Focus on What You Eat
- Eat breakfast. The sooner in the day that you fuel your body, the sooner it will feel like you have a sizable energy bank from which to draw.
- Change meal patterns. Some women find that eating three squares a day leaves them feeling drained. Instead, it can help to eat six smaller meals a day. This can allow for more balanced levels of insulin, especially if you’re eating protein with each mini-meal.
- Consume enough iron. When we lack this mineral, we tend to feel fatigued. Try to add in more iron-rich foods, such as red meat, turkey, seafood, spinach, raisins, peas, pumpkin seeds, quinoa and beans.
- Limit caffeine. Through trial and error, you can determine what time each day you will need to quit consuming caffeine. For example, if your goal is to be asleep by 10 pm, you may find it best to quit drinking caffeine at 2 pm
- Get more exercise. Vigorous exercise can increase your sleep quality, helping you fall asleep faster and stay asleep longer. But it’s best if exercise is completed at least three hours before bedtime.

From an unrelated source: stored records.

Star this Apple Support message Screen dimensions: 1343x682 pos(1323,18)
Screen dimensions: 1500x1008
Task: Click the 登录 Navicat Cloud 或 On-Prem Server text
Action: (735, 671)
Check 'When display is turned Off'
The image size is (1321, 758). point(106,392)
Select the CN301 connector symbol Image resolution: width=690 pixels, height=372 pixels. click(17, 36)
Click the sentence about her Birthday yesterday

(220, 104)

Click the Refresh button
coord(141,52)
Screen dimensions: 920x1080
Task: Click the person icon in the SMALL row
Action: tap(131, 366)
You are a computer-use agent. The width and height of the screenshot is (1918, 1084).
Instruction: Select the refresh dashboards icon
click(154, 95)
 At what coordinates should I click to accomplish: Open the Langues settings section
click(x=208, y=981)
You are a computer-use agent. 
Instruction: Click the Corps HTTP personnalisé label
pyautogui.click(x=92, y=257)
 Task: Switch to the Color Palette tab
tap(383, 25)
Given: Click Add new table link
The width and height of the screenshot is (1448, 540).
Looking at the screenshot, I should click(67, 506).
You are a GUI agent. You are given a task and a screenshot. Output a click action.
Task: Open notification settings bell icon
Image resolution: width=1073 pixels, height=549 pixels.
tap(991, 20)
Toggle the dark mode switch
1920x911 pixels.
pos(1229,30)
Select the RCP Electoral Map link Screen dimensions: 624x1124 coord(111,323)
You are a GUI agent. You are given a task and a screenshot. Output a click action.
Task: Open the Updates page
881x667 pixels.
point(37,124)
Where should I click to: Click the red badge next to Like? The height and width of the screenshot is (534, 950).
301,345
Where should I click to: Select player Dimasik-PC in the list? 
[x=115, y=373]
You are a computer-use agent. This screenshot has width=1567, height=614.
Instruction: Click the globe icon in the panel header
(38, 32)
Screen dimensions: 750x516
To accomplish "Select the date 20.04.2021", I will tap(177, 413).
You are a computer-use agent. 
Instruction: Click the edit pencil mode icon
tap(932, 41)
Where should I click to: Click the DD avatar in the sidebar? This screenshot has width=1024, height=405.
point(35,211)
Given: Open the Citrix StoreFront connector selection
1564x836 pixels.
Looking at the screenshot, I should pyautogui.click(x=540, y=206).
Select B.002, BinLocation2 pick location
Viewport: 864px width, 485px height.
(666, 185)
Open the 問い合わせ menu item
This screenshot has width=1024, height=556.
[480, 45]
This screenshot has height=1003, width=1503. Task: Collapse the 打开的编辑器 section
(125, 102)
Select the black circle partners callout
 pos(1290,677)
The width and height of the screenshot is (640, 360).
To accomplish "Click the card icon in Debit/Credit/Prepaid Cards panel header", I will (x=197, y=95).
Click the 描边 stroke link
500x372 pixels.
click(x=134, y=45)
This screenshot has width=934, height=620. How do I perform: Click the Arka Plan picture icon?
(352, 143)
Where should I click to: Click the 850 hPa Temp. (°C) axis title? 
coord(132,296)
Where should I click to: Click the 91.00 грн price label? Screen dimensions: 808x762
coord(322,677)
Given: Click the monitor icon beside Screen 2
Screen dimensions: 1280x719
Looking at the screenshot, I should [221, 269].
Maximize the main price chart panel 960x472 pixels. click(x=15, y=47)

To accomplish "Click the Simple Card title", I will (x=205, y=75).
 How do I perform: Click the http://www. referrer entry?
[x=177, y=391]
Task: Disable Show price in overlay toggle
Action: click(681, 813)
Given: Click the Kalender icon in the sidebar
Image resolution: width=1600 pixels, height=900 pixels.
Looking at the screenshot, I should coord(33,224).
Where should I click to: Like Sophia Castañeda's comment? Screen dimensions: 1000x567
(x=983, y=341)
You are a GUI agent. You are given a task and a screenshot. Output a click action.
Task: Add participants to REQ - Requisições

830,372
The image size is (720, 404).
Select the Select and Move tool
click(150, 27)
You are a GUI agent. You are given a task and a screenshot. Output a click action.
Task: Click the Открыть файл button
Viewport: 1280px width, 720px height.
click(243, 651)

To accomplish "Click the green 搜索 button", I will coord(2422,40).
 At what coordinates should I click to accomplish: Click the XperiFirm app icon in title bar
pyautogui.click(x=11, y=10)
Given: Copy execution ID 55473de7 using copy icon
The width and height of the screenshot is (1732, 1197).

- Don’t sit so much. If you have a desk job take a 10-minute walk during a work break, or stand up and stretch when on a conference call.
Mental Health Breaks
- Talk about what stresses you. Engaging in talk therapy with a mental health professional can help decrease anxiety and depression, which in turn can lead to better sleep.
- Schedule a few hours each week to do nothing. We tend to be so focused on productivity that we don’t put a high enough value on downtime. Mentally, it’s helpful to unwind, whether that’s enjoying the beach, walking the dog, reading a book outside or gardening. TV, however, doesn’t count as an activity that helps us recharge our emotional energies.
- Have more fun. Whether it’s attending a comedy show, bouncing with the kids at the trampoline park or generally engaging in any activity that feels like play, it can help to devote time to fun and laughter.
If you make some of these adjustments in your daily life and still feel exhausted, it’s possible you have chronic fatigue. Chronic fatigue, which is experiencing these symptoms for more than six months, can point to a variety of causes, including:
A common cause for fatigue is life stressors, which can be work-related or the result of family or relationship dynamics. The question is whether the stress is acute -- such as that caused by a divorce or a move to a new city or giving birth — or if it is the result of something ongoing, such as a current job or relationship that leaves you feeling unhappy and unfulfilled. If the cause is not obvious and not something that will likely dissipate with time, then seeing a mental health professional is a smart next step.
Depression and Anxiety
Fatigue is one of the most common symptoms of depression. If you are living with depression, you might feel that you don’t have the energy for physical or emotional situations. Ongoing anxiety also can cause you to feel fatigued.
If you are addicted to drugs or alcohol, that can lead to chronic fatigue. The CDC defines moderate drinking as no more than two drinks a day for men, and no more than one drink a day for women.
Weight fluctuations, whether weight gain or weight loss, are one of the biggest signs pointing to thyroid issues.
The thyroid acts as the brake or the accelerator pedal for your metabolic rate. It can either speed up or slow down the metabolism. When it is working well, it keeps a healthy balance. If the thyroid is pushing on the accelerator pedal – an overactive thyroid -- you might lose weight and might not be able to sleep well.
With an underactive thyroid, you will feel tired and will likely put on weight. This can also show up as a lack of desire to do activities that you once enjoyed.
Thyroid problems can mimic many of the same signs and symptoms as depression, and the difference between the two can be found by blood tests, measuring for your levels of thyroid stimulating hormone, also known as TSH. Thyroid issues can be treated with medicine.
Another source of fatigue is anemia, which is common among women, especially teens and older women. During the teen years, menstruation is just starting and periods are often especially heavy. At the end of the reproductive years, ovarian levels decrease. The body is adjusting to these hormone levels and can bleed more frequently and more heavily, which can also cause anemia.
If anemia is a possibility, your gynecologist will ask about your periods, including:
- How heavy are they
- How long do they last
- How many days between periods
If anemia is suspected, your gynecologist can order bloodwork to determine whether you are anemic. From here, your doctor can determine next steps, such as medication, to help you return to higher energy levels.